School of Chemistry, The University of Manchester, Oxford Road, Manchester, M13 9PL, UK and Chemistry Department, Faculty of Science and Arts, Al-Baha University, Al Makhwah, Saudi Arabia.
School of Chemistry, The University of Manchester, Oxford Road, Manchester, M13 9PL, UK.
Dalton Trans. 2019 Nov 7;48(41):15605-15612. doi: 10.1039/c9dt02061f. Epub 2019 Aug 7.
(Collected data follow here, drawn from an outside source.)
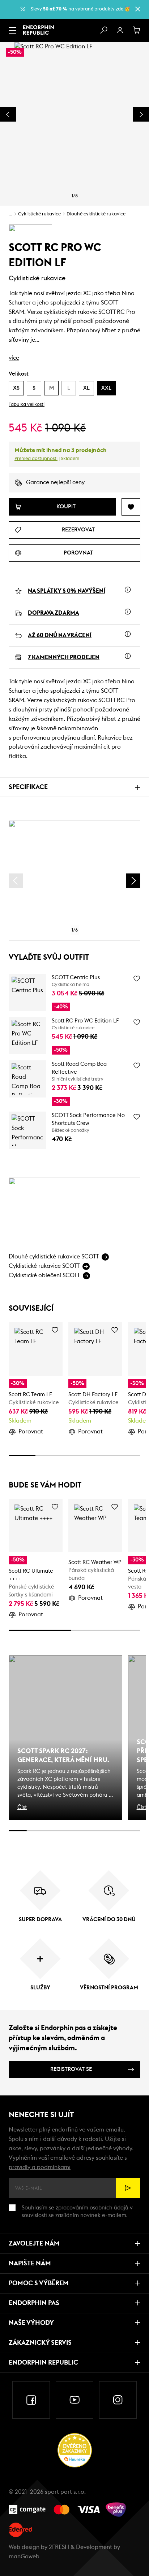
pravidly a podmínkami (40, 2167)
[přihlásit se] (120, 30)
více (14, 358)
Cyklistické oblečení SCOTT (44, 1275)
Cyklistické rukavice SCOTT (44, 1266)
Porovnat (30, 1431)
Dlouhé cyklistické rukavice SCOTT (54, 1256)
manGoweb (24, 2556)
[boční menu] (12, 30)
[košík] (136, 30)
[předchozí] (16, 880)
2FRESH (59, 2547)
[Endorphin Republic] (38, 30)
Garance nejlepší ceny (55, 482)
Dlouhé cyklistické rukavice (96, 214)
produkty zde (108, 9)
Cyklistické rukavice (39, 214)
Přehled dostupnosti (36, 458)
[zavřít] (137, 9)
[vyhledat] (103, 30)
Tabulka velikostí (26, 404)
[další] (133, 880)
Alkyl-xanthato gallium(iii) complexes of the form [Ga(SCOR)], where R = Me (1), Et (2), Pr (3), Pr (4), Bu (5), Bu (6) and Bu (7), have been synthesized and fully characterised. The crystal structures for 1 and 3-7 have been solved and examined to elucidate if these structures are related to their decomposition. Thermogravimetric analysis was used to gain insight into the decomposition temperatures for each complex. Unlike previously explored metal xanthate complexes which break down at low temperatures (<250 °C), to form crystalline metal chalcogenides, powder X-ray diffraction measurements suggest that when R ≥ Et these complexes did not produce crystalline gallium sulfides until heated to 500 °C, where γ-GaS was the sole product formed. In the case of R = Me, Chugaev elimination did not occur and amorphous GaS products were formed. We conclude therefore that the low-temperature synthesis route offered by the thermal decomposition of metal xanthate precursors, which has been reported for many metal sulfide systems prior to this, may not be appropriate in the case of gallium sulfides.
已合成并充分表征了式[Ga(SCOR)]的烷基-黄原酸镓(III)配合物,其中 R = Me(1)、Et(2)、Pr(3)、Pr(4)、Bu(5)、Bu(6)和 Bu(7)。已经解决了 1 和 3-7 的晶体结构,并对其进行了检查,以阐明这些结构是否与其分解有关。热重分析用于深入了解每个配合物的分解温度。与以前探索的金属黄原酸配合物不同,这些配合物在低温(<250°C)下分解,形成结晶金属硫族化物,粉末 X 射线衍射测量表明,当 R≥Et 时,这些配合物在加热至 500°C 之前不会产生结晶硫化镓,其中γ-GaS 是唯一形成的产物。对于 R = Me,Chugaev 消除没有发生,形成了无定形 GaS 产物。因此,我们得出结论,对于以前报道的许多金属硫化物系统,金属黄原酸前体的热分解提供的低温合成途径在硫化镓的情况下可能不合适。